_Your instructions_
Could you lay out the records from the line containing "Where should I click to: Open" through the line containing "Action: (x=766, y=714)" as a Markdown table, with a Row column for the row number and a Record column for the line, skipping blank lines?
Begin
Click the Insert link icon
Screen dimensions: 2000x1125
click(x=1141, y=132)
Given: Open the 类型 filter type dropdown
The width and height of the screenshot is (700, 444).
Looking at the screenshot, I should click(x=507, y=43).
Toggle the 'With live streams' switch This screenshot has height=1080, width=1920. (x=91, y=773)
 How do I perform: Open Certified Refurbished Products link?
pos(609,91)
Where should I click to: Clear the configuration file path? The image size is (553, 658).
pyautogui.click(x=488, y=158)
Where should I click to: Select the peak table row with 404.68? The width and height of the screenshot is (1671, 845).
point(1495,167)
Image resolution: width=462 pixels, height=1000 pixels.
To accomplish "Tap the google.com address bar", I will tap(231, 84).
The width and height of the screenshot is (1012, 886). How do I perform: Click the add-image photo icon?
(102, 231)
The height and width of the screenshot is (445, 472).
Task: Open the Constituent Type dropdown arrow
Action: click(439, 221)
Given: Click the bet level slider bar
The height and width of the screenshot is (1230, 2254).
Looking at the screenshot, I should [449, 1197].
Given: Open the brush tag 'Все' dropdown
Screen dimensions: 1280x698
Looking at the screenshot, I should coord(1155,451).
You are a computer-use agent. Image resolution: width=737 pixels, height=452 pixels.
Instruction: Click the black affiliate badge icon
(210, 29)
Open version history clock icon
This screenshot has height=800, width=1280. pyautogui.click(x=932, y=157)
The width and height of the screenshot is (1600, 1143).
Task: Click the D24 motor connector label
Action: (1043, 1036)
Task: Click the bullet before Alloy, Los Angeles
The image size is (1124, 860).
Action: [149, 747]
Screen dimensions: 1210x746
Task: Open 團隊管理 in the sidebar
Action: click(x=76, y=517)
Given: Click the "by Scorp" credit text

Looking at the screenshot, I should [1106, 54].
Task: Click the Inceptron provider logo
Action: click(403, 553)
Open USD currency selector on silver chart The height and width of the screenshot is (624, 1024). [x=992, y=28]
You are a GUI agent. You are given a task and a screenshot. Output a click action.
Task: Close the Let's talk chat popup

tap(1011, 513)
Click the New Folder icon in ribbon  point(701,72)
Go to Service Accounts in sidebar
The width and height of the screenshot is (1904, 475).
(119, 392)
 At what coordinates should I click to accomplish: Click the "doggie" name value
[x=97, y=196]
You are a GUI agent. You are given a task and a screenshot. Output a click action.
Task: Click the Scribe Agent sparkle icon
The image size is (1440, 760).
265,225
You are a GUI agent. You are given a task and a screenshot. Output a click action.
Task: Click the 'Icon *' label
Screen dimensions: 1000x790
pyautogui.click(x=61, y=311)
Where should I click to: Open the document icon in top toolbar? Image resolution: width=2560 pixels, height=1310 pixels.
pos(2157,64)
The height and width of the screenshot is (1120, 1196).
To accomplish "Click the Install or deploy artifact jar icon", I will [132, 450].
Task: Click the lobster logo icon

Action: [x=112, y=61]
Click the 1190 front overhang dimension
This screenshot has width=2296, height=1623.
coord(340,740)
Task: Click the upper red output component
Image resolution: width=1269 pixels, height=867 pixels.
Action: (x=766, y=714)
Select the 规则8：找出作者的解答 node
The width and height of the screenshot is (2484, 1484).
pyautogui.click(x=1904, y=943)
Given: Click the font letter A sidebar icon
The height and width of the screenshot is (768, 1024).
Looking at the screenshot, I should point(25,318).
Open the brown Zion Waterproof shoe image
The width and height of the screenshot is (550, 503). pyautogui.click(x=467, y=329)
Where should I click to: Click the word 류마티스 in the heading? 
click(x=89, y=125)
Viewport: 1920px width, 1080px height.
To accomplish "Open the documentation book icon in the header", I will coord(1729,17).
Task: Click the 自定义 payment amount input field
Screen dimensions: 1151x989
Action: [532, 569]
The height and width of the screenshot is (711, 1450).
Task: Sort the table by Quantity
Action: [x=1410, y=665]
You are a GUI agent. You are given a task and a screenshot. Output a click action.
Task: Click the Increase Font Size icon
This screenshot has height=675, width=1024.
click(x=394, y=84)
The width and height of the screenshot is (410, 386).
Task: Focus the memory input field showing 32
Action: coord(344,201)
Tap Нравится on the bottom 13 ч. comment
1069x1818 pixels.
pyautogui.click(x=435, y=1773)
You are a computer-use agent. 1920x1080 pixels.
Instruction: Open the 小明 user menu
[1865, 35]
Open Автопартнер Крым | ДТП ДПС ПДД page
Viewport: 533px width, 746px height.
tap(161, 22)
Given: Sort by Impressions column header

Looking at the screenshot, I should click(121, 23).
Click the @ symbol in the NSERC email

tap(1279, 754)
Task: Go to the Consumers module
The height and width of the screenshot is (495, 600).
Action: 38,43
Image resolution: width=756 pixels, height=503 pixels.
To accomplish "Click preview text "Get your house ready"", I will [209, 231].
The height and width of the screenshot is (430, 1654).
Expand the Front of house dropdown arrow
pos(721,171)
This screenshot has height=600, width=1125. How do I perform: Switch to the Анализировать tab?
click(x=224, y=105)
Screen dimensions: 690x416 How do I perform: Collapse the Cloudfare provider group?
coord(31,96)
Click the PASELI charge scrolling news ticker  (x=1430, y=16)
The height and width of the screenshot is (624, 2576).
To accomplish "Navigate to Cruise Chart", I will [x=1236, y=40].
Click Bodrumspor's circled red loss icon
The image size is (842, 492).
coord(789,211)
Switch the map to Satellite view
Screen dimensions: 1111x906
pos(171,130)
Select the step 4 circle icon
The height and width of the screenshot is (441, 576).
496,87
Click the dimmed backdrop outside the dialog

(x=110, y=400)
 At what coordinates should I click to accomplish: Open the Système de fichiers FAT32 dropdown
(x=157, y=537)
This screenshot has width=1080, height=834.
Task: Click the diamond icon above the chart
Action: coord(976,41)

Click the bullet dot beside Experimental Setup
End
_Response to this exercise_
| Row | Record |
|---|---|
| 1 | Where should I click to: Open the document icon in top toolbar? Image resolution: width=2560 pixels, height=1310 pixels. |
| 2 | pos(2157,64) |
| 3 | The height and width of the screenshot is (1120, 1196). |
| 4 | To accomplish "Click the Install or deploy artifact jar icon", I will [132, 450]. |
| 5 | Task: Click the lobster logo icon |
| 6 | Action: [x=112, y=61] |
| 7 | Click the 1190 front overhang dimension |
| 8 | This screenshot has width=2296, height=1623. |
| 9 | coord(340,740) |
| 10 | Task: Click the upper red output component |
| 11 | Image resolution: width=1269 pixels, height=867 pixels. |
| 12 | Action: (x=766, y=714) |